SET OF TASKS>
(a) In the passage on Hong Kong's national security law, which two Hong Kong banks have backed the law?
(b) Quote the passage on Hong Kong's national security law, starting with "After China this" and going on through "with foreign powers.".

After China this week passed a new national security law for Hong Kong, private-sector leaders and analysts are divided over how it will impact business in the territory. The national security law broadens Beijing’s powers to investigate and prosecute suspected criminals in Hong Kong and criminalizes the acts of secession, subversion, terrorism, and collusion with foreign powers.

Hong Kong is one of the world’s most influential financial centers and is home to the Hong Kong Stock Exchange, Asia’s third-largest stock exchange in terms of market capitalization. The Index of Economic Freedom, an index created by the right-leaning Heritage Foundation, had ranked Hong Kong as the world’s freest economy in the world from 1995 to 2019.

Two of Hong Kong’s biggest banks — HSBC and Standard Chartered — have backed the law, as they believe it would restore social and economic stability in the territory after massive unrest last year due to a controversial extradition bill.

DATA SHOWN>
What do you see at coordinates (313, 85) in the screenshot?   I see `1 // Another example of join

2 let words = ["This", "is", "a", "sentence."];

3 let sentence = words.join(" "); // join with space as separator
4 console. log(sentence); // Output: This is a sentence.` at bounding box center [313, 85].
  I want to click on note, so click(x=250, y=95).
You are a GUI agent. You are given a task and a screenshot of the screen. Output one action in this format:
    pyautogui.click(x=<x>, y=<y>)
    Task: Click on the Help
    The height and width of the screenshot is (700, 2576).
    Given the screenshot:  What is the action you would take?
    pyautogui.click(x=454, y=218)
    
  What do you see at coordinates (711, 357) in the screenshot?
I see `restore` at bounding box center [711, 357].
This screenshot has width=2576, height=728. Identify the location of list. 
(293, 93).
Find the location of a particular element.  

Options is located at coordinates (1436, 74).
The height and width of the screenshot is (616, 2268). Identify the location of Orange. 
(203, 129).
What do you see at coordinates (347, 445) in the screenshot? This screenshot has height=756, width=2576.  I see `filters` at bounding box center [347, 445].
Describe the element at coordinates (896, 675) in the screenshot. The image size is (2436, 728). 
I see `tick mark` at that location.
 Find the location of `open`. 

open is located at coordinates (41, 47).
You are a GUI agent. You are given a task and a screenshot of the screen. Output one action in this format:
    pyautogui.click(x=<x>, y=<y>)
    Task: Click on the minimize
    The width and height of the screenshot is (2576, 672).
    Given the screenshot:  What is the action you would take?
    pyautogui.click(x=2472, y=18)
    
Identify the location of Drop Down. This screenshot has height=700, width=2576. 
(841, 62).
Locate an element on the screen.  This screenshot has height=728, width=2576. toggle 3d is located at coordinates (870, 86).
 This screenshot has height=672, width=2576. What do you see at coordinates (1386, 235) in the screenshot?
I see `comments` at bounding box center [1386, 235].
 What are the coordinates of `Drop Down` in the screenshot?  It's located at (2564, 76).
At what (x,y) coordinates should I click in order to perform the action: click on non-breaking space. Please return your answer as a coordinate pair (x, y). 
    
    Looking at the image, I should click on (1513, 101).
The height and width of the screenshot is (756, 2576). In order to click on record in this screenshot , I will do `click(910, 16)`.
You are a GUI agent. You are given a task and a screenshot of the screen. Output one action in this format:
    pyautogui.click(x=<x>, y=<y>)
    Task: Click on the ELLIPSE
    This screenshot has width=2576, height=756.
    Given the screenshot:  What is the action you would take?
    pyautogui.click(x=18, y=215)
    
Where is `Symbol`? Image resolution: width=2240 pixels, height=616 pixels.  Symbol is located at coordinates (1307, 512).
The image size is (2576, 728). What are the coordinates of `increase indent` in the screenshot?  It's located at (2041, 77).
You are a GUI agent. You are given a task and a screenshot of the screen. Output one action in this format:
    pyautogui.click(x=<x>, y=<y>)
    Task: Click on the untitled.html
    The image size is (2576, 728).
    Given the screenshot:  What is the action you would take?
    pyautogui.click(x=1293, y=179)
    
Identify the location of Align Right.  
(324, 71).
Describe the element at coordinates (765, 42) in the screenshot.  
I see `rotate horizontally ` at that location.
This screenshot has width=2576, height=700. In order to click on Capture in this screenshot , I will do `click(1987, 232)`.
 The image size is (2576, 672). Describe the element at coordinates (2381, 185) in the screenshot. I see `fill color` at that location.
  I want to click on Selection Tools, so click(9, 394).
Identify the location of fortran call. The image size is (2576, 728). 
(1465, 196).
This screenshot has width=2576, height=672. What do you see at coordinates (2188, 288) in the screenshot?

RESPONSES>
(a) HSBC and Standard Chartered

(b)
After China this week passed a new national security law for Hong Kong, private-sector leaders and analysts are divided over how it will impact business in the territory. The national security law broadens Beijing’s powers to investigate and prosecute suspected criminals in Hong Kong and criminalizes the acts of secession, subversion, terrorism, and collusion with foreign powers.